◆ **Brief**:
Reproduce exactly the line that contains "694x812 pixels." and every line after it through the end of the records below, leaving out all pictures.

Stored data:

────────────────────────────────────────

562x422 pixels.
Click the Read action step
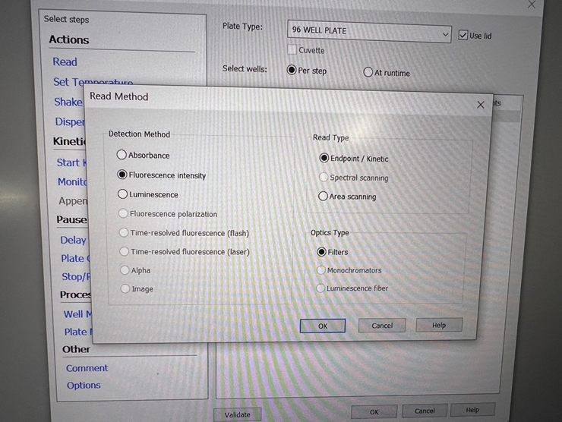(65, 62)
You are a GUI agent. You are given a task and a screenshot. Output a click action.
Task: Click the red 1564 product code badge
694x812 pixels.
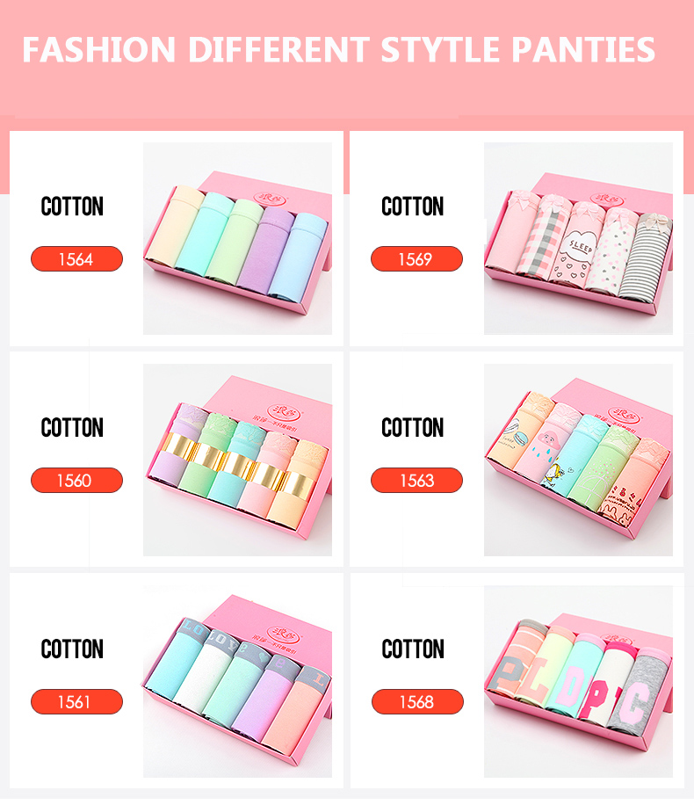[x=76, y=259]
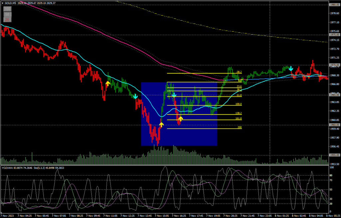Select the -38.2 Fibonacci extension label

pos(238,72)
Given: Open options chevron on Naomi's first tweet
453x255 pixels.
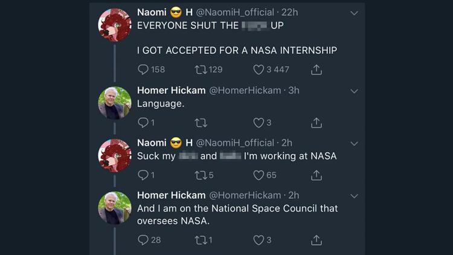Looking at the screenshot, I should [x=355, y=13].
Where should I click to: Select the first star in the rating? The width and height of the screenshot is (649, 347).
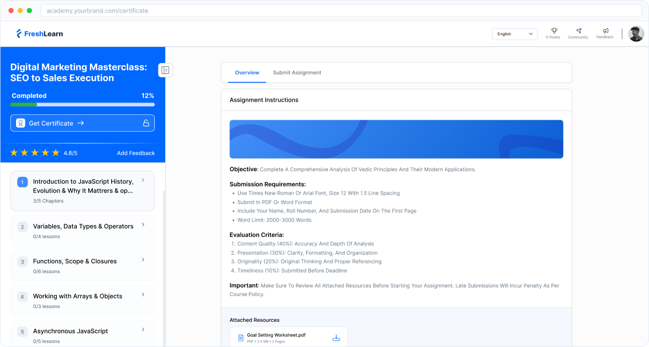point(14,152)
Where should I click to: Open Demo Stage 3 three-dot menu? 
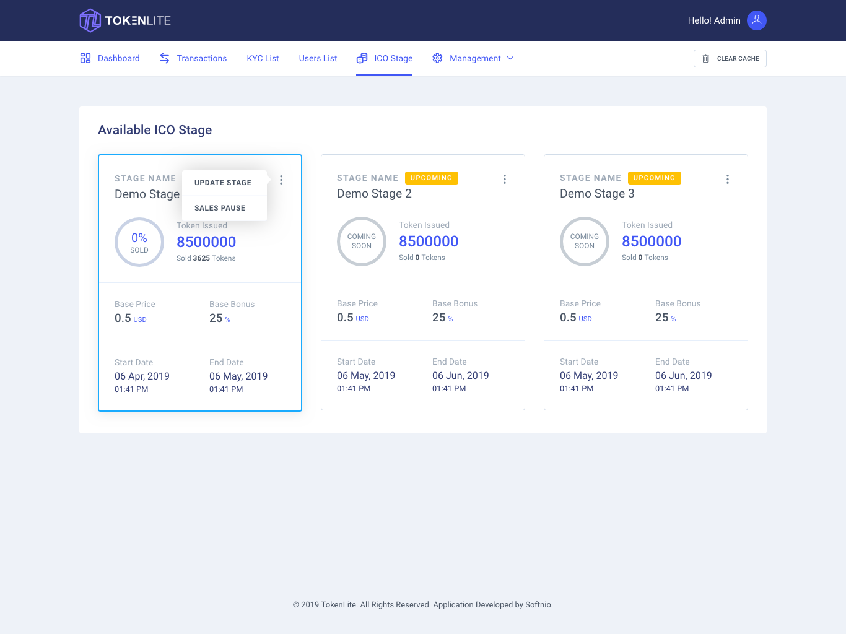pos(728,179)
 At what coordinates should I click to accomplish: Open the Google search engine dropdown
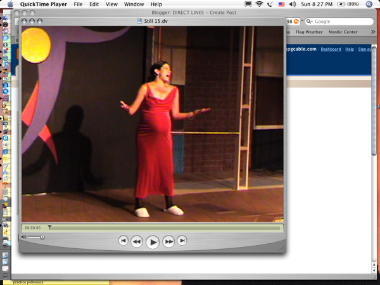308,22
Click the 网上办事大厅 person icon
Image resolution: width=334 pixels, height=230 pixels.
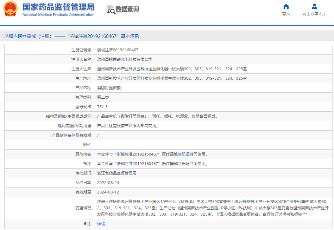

────────────────────────────────────────

◆ **Solution to the problem**:
694x812 pixels.
[x=76, y=259]
Select the -38.2 Fibonacci extension label

pos(238,72)
Given: Open options chevron on Naomi's first tweet
453x255 pixels.
Looking at the screenshot, I should [x=355, y=13].
Where should I click to: Select the first star in the rating? The width and height of the screenshot is (649, 347).
point(14,152)
Where should I click to: Open Demo Stage 3 three-dot menu? 
pos(728,179)
 At what coordinates should I click to accomplish: Open the Google search engine dropdown
308,22
Click the 网上办事大厅 person icon
Image resolution: width=334 pixels, height=230 pixels.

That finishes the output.